Though it has excited the usual critics, for the general public, who are destined to pick up the tab whatever the outcome, it’s probably wearyingly academic to learn who didn’t know what and who wasn’t responsible for telling whom what they didn’t know or didn’t want to be held liable for if it all went wrong.

What, pray, has happened to collective responsibility? There was a time when honourable men and women who courted authority accepted that with it came owning up to mistakes, both of their own making and by those under their command, and were prepared to take the consequences for individual or group decisions.

Now, however, those who achieve such heights set about coating themselves in morality-deflecting Teflon and data-protection concealment.

Are we therefore to infer that in influential circles, nobody actually makes mistakes? Certainly we are repeatedly told ‘mistakes have been made’, but they are always expressed in the passive mode and appear to be non-attributable.

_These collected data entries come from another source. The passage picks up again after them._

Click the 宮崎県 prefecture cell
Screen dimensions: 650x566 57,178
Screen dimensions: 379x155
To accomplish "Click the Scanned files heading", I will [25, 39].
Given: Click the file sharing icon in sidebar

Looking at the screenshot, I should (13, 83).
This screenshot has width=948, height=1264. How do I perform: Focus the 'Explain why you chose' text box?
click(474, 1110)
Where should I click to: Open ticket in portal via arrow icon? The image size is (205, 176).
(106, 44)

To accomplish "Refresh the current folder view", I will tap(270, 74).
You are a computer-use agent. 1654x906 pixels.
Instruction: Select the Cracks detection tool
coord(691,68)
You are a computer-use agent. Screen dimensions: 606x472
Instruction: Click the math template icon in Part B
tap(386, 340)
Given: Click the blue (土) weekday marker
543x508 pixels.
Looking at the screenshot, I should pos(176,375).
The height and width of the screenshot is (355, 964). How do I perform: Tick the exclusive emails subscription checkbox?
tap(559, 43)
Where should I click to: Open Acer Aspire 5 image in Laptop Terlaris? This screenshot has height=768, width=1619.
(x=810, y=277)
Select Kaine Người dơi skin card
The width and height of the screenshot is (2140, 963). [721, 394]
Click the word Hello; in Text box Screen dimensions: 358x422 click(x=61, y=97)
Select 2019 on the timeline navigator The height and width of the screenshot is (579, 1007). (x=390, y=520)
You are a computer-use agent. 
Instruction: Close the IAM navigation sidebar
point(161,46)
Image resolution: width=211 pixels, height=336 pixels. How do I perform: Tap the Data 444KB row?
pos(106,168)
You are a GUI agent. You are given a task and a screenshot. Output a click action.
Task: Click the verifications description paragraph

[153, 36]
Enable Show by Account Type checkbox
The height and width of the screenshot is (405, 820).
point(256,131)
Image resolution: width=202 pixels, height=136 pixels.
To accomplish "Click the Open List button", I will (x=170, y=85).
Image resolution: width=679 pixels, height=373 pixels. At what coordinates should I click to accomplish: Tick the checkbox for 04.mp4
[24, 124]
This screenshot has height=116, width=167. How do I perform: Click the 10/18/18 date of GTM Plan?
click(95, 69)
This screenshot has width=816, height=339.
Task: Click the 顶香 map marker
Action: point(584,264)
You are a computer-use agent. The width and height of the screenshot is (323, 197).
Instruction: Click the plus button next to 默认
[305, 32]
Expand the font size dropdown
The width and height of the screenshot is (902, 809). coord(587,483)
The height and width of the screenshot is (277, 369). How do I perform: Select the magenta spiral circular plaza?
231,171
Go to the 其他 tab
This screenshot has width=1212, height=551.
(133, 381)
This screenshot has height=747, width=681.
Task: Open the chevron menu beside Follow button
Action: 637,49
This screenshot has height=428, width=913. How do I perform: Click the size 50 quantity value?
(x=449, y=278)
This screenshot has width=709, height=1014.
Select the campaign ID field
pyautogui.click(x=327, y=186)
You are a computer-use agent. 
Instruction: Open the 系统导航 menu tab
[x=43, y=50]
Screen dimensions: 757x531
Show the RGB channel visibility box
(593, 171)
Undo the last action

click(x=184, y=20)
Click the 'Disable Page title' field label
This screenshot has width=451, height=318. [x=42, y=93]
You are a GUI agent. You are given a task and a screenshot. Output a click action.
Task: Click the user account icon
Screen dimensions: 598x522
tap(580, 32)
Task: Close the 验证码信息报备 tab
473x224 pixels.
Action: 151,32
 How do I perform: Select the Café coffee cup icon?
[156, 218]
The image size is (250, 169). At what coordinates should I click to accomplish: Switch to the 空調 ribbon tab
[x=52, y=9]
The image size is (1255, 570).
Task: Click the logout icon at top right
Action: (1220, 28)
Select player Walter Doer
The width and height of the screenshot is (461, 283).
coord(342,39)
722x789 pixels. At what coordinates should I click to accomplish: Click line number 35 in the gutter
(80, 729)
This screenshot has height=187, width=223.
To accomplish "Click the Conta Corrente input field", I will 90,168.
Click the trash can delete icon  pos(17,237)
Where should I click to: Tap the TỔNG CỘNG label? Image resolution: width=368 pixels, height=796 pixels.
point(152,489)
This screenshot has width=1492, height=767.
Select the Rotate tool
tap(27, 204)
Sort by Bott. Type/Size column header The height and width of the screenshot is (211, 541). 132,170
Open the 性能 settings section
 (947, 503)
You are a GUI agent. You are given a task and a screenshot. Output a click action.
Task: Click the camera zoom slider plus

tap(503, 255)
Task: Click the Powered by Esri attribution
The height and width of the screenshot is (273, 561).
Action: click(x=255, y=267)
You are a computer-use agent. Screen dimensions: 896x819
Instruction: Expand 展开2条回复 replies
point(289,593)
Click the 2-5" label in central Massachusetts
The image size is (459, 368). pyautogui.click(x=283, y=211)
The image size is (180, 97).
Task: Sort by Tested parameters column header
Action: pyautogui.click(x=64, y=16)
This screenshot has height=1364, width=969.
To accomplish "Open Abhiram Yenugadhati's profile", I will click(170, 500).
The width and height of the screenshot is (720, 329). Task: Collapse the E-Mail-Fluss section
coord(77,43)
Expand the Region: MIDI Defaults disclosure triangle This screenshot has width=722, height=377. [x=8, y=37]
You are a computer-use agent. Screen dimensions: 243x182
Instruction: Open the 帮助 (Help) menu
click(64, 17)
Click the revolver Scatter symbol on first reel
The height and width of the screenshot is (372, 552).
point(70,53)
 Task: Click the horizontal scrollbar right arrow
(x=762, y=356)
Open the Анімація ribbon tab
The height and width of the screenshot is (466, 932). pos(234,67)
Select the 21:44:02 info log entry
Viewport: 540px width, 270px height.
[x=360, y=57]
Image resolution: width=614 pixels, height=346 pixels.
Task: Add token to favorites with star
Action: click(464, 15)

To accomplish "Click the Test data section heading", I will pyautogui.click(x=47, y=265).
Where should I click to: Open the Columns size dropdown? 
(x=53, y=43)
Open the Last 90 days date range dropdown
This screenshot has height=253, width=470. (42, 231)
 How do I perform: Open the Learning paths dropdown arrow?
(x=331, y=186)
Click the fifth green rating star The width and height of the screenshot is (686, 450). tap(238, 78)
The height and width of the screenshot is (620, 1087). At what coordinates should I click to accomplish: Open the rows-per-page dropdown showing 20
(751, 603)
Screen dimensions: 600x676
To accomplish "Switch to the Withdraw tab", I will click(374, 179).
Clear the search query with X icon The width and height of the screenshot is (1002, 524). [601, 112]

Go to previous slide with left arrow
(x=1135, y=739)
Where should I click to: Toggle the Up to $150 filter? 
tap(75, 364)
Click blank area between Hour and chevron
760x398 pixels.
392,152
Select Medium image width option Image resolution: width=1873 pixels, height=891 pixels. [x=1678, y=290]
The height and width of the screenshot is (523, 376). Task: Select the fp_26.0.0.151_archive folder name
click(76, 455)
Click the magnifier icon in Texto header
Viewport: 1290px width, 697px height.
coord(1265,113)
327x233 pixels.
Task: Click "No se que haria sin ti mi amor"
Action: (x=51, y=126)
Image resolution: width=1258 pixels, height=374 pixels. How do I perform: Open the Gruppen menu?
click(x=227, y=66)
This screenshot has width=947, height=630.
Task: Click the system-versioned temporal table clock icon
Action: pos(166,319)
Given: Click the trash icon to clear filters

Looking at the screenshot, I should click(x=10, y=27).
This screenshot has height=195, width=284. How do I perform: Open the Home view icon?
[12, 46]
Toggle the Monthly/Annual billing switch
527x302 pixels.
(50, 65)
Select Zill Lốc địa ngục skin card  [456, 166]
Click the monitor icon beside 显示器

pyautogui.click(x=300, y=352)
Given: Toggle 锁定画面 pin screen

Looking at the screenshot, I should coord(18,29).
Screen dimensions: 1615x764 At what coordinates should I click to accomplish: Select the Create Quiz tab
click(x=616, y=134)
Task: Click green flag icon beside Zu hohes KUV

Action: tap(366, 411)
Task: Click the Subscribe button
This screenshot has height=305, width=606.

They are owned up to only if – as in the case of the expenses-exposed  UK MPs – the ‘mistakes’ can be served up as euphemisms for downright contrived deception, eliciting a paltry apology little short of the ‘anything else known’ admission in a magistrate’s court.

It is a natural line of defence to cover-up first and reflect later, when all can be ‘put into context’ (that is, laundered with appropriate spin applied).

I take issue with the pompous assertion that there are no such things as accidents or mistakes. We all make them. Read any account of war-time campaigns and you will see that history is littered with them, even if the outcome turns out positive.

For some in high places, however, admitting a mistake is tantamount to an expression of weakness. As a result, you get to the point where the fear of making a mistake leads to avoiding making decisions at all. When circumstances get tough, instead of resolute measures to combat a problem, all we get is a surge of displacement activity – reviews and inquiries by the quango-load.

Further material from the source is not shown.